> _Data section_

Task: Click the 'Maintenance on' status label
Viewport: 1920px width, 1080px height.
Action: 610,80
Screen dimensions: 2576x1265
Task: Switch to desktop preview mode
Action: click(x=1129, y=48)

> _Task objective_
Repeat the records above with every character intact.

> _Solved exercise_
Task: Click the 'Maintenance on' status label
Viewport: 1920px width, 1080px height.
Action: 610,80
Screen dimensions: 2576x1265
Task: Switch to desktop preview mode
Action: click(x=1129, y=48)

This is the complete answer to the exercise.